School prep is mental and physical. How can you help yourself and your student through the several week process and going back to school? Here are a few tips:
Sleep habits for the school year
If you didn’t already start adjusting bedtime, start now. Sleep deprivation makes everyone cranky and learning becomes an uphill battle. both young children and teenagers need a lot of sleep. For the young child, bedtime should be early enough that they get their sleep and mom/dad have time for themselves.
Teenage students have a different circadian rhythm. They actually thrive at night and need to sleep in. Neither school or society is set up for that, so teens have had to be resilient and inventive to get adequate sleep. Some school districts have adjusted the school start times so that high school starts later. If that is an option, it’s a good one for the teen body. If it’s not an option, understand your teen may not be fully functional when they first wake up.
Prepare for the next day
Children 2 years and older can lay out their clothes and shoes the night before. This really helps prevent wardrobe meltdowns.
Prepare snacks and lunch together. Snacks and lunch choices can be made the night before and packed by the child. These would be ready to grab on the way out. This works for that teen student, too, but you’ll need a BIGGER lunch bag!
Mental and emotional preparation for school
For younger children, the bedtime routine – if already established – needs to be maintained all year so that child has continuity, predictability, and security in the parts of his life that can be controlled.

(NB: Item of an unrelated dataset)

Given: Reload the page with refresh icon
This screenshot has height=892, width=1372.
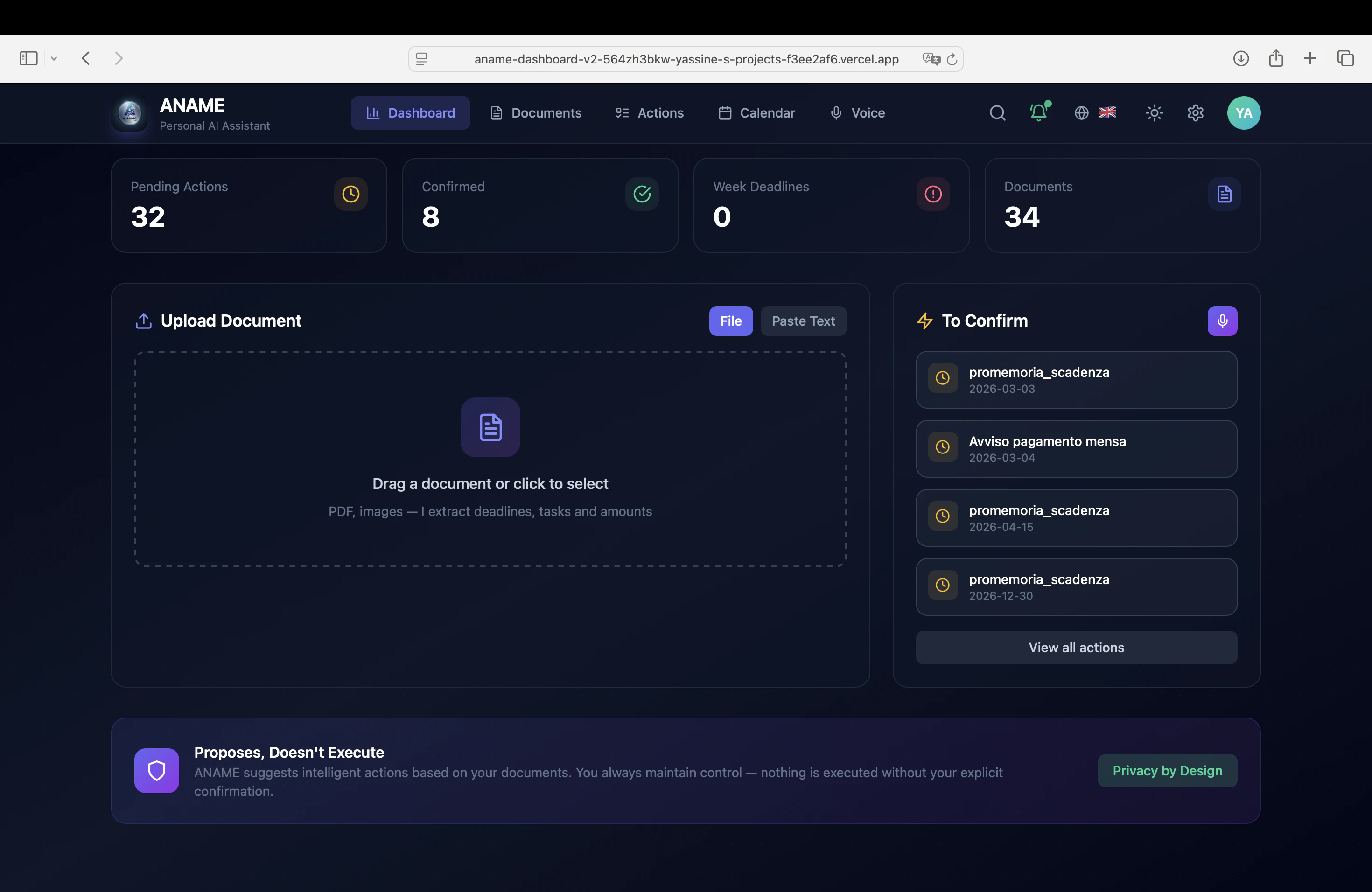Looking at the screenshot, I should coord(952,59).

If not established yet, it’s simple: Bath time, making ready for the next day, and reading time will make for a happy camper.

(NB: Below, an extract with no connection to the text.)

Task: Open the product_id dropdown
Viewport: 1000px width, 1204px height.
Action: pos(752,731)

Adults and screen users of any age need to shut down at least one full hour before bedtime. Media and game devices stimulate the brain when you most need it to settle down.
Many progressive schools do not assign homework. There are educational studies supporting a decrease or elimination of homework. In The End of Homework: How Homework Disrupts Families, Overburdens Children, and Limits Learning, authors Etta Kralovec and John Buell cite that there are no studies showing that assigning homework before junior high school improves academic achievement. Montessori Schools find that a productive 7 hour school day is more than sufficient for learning, and homework beyond that should be reading and helping the family with the household. A little research on this topic will help parents form their own conclusion and with that conclusion, they can engage with their local school leaders and school district.
Always have something to look forward to
Friday football or soccer, weekend trips to museums, day trips to local fall festivals, the anticipation of cooler nights with popcorn and cider. Enjoy every season and make this school year a joyful and productive time for each member of the family.